Bab 28

605 82 7
                                    


Kediaman Ki Guntur.

Halaman yang cukup luas dengan tiga pohon sukun masing-masing berjarak sekitar dua tombak, ditambah pepohonan kamboja aneka warna adalah ciri rumah orang tua Lembayung.

Sepekan sebelum acara perkawinan Lembayung dengan Abisaka telah banyak perewang* guna mempersiapkan kebutuhan menjelang hari pelaksanaan acara sakral tersebut. Semuanya terlihat sibuk dan penting.
[*Yang membantu]

Mulai dari menebang pohon hingga mengeringkannya agar bisa digunakan untuk keperluan memasak nanti. Ada pula yang merubah halaman belakang untuk dijadikan dapur dadakan sementara. Ibu Lembayung sendiri agaknya sibuk itung-itungan dengan pedagang rempah-rempah dan sayur.

Semuanya terlihat sibuk dengan bagiannya masing-masing tidak terkecuali Nastiti. Tugasnya paling menyenangkan baginya, luluran. Tapi luluran itu bukan untuk dirinya, melainkan untuk sang calon pengantin, Lembayung.

"Jangan terlalu tebal, Nasti, nanti sulit dihilangkan."

Nastiti terkikik. Kedua tangannya kini berlumuran lulur berwarna kuning kunyit, tapi harum seperti bunga kamboja.

"Tidak apa-apa, Yunda, semakin tebal lulurnya, semakin cantik nanti saat duduk di kuwade*." [*Tempat duduk pengantin]

"Kau ini selalu saja menggodaku, Nasti."

Nastiti kembali tertawa. Kali ini kedua tangannya mengambil lulur kuning tersebut dari sebuah layah lalu mengoleskannya ke lengan kiri Lembayung yang belum diluluri.

"Hei, mengapa kau tiba-tiba diam, Nasti?"

"Ah, tidak Yunda. Aku sedang menikmati mata Yunda."

"Memangnya ada apa dengan mataku? Apa belekan?*" [*Belek; kotoran mata]

Nastiti spontan tertawa keras, hampir saja kedua tangannya yang berlumuran lulur ia gunakan untuk menutup mulutnya.

"Tidak, Yunda, bukan. Aku hanya menyukai warna mata Yunda. Itu sangat cantik."

"Memangnya kenapa dengan warna mataku?"

"Warnanya berbeda dengan milik orang-orang kebanyakan yang biasanya hitam pekat atau hitam kecoklatan, milik Yunda berwarna coklat terang. Itu sangat indah."

Lembayung tersipu dengan pujian Nastiti.

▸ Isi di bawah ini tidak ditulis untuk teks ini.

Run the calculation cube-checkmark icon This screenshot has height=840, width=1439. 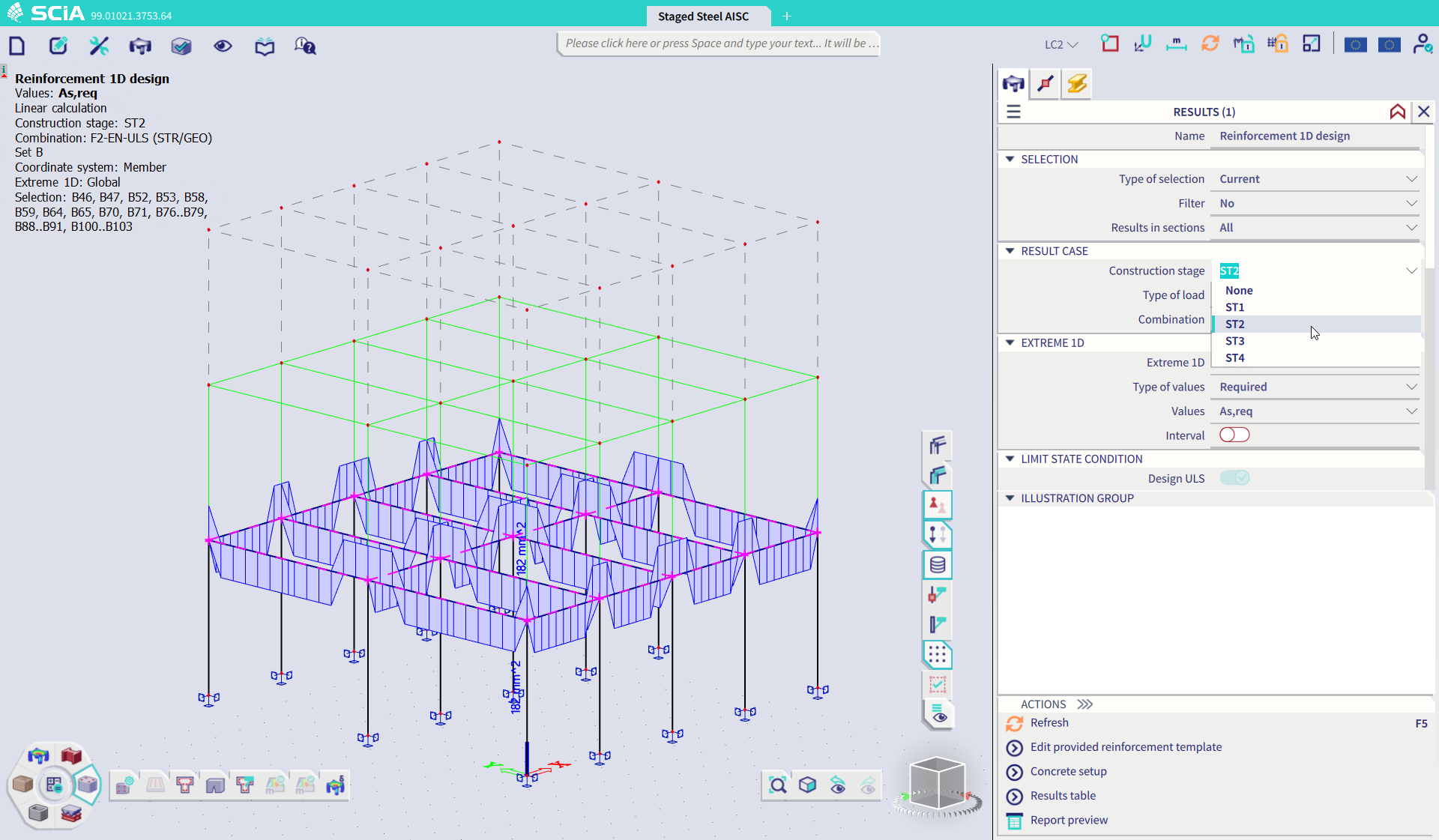click(181, 45)
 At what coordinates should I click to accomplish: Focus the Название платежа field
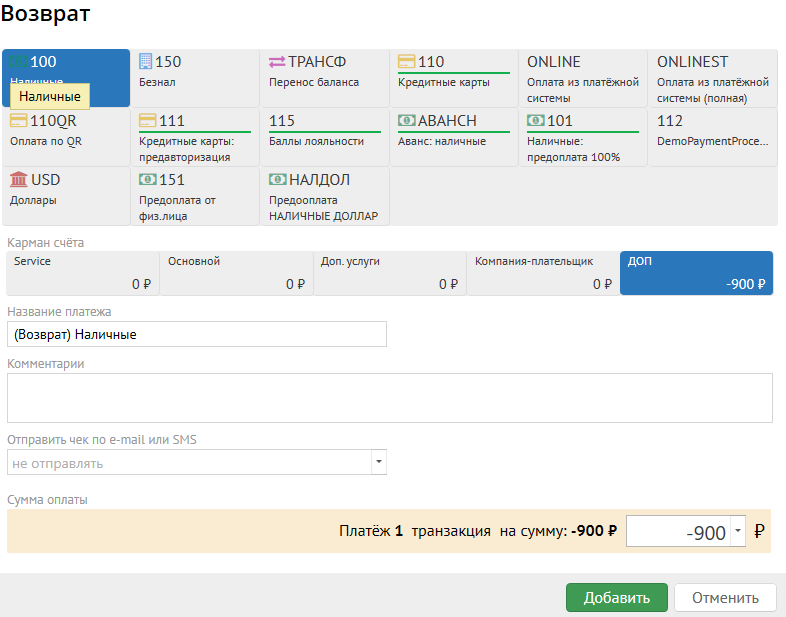tap(196, 335)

Si Mboknya memang pernah mengatakan bahwa warna matanya adalah keturunan dari ayahnya. Bahkan Abisaka juga selalu memuji sepasang manik mata coklatnya.
Mendadak hati Lembayung berdebar, wajahnya terasa panas hanya karena mengingat lelaki yang beberapa hari lagi akan menjadi suaminya tersebut.

"Eh, mengapa pipi Yunda jadi memerah? Apa Yunda sakit?" 

"Ah, tidak, Nasti. Aku tidak sakit."

"Jika pipi Yunda merona tapi tidak sakit, berarti yunda sedang berpikir tentang Kang Abi. Iya, kan? Ayo, mengaku!"

"Nasti, sudah, ah!"

"Yunda pasti sudah kangen, iya, kan? Padahal baru dipingit beberapa hari."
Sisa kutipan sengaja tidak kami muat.